The United States' sovereign immunity bars a tort claim under the FTCA unless the plaintiff presents a written claim to the appropriate Federal agency within two years of the claim's accrual and the plaintiff files his civil action within six months after an agency mails its notice denying the claim. 28 U.S.C. § 2401; see Carr v. Veterans Admin., 522 F.2d 1355, 1357-58 (5th Cir. 1975) (holding that adherence to the statutory language of six-month limitation period is necessary because the waiver of sovereign immunity embodied in § 2401 is to be strictly construed). Marks included in his complaint the BOP's letter and envelope informing him of its rejection of his claims. (Compl. 169-71.) The letter is dated September 20, 2007, and the envelope bearing the certified mail receipt is date-stamped September 25, 2007. The letter informed Marks that the BOP denied his claims and he had six months from the date of the letter to file an action in federal court. However, Marks did not sign and file his complaint until July 30, 2008. Therefore, Marks filed his FTCA action beyond the allowed period. Accordingly, I dismiss Marks' FTCA claims as time barred by the six-month statute of limitations.
The conditional filing order advised Marks that his FTCA action appeared untimely and granted him the opportunity to explain the deficiency. Marks failed to discuss the untimeliness of his FTCA action in his responses to the conditional filing order.

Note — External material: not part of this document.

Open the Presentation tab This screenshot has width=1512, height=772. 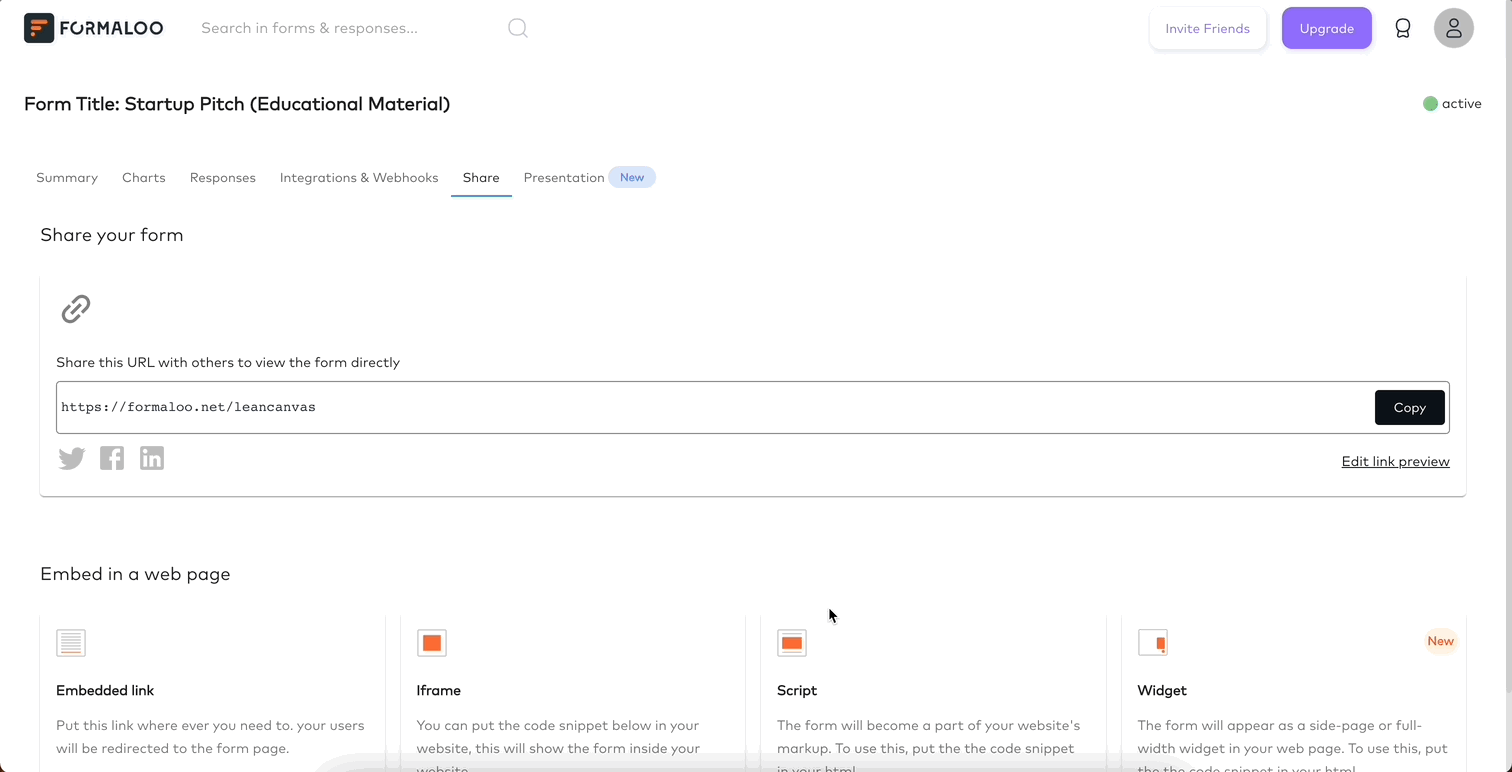[563, 177]
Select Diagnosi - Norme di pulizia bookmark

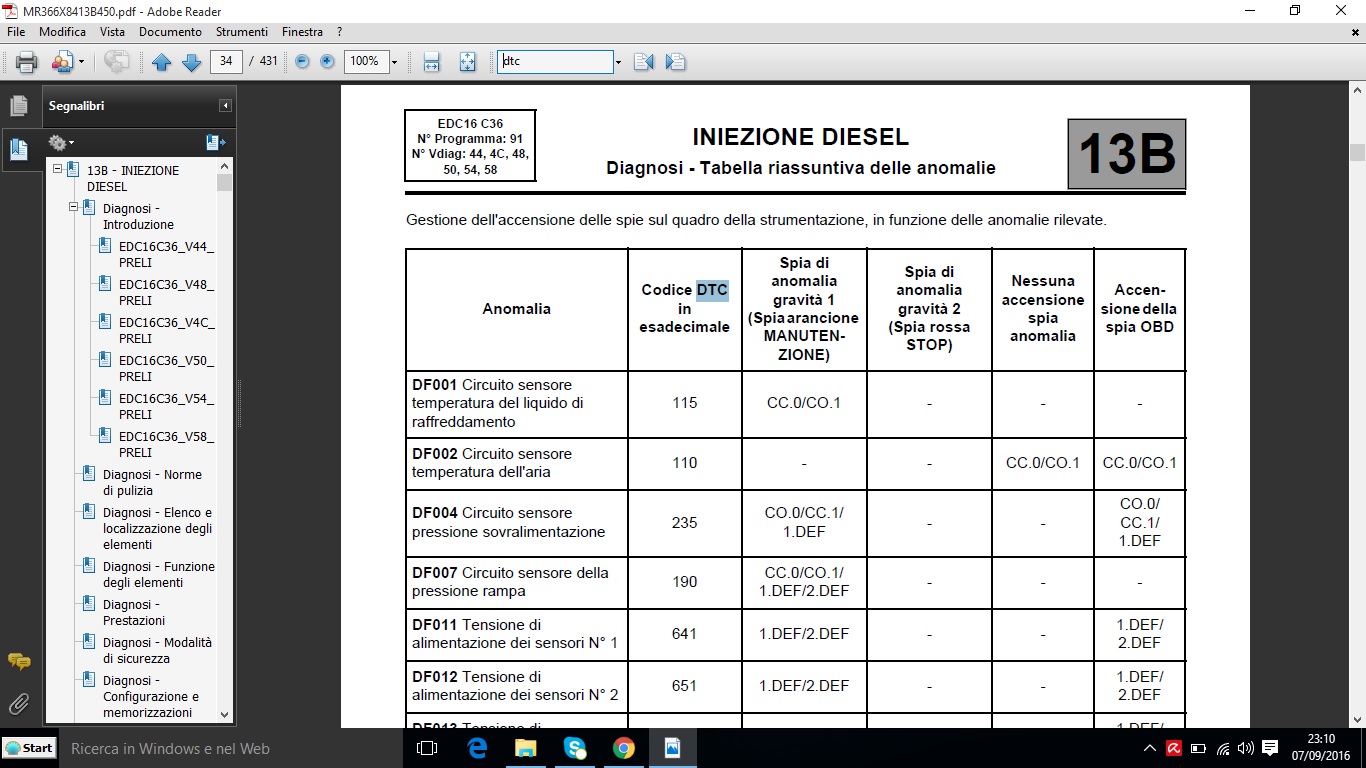point(152,482)
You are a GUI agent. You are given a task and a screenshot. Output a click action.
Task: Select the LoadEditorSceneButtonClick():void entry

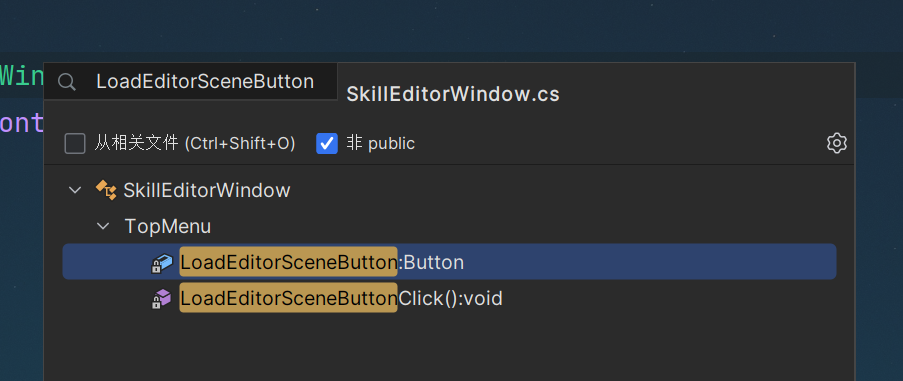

The FTCA rejection letter has a handwritten notation across the top, stating "Received 12 Feb. 2008." Even if Marks received the letter on that date, Marks still had until late March 2008 to file an FTCA action.
III.
For the foregoing reasons, I dismiss Marks' complaint because his Bivens claims fail to state a claim upon which relief may be granted and his FTCA claims are time barred.The Clerk is directed to send copies of this memorandum opinion and the accompanying order to the plaintiff.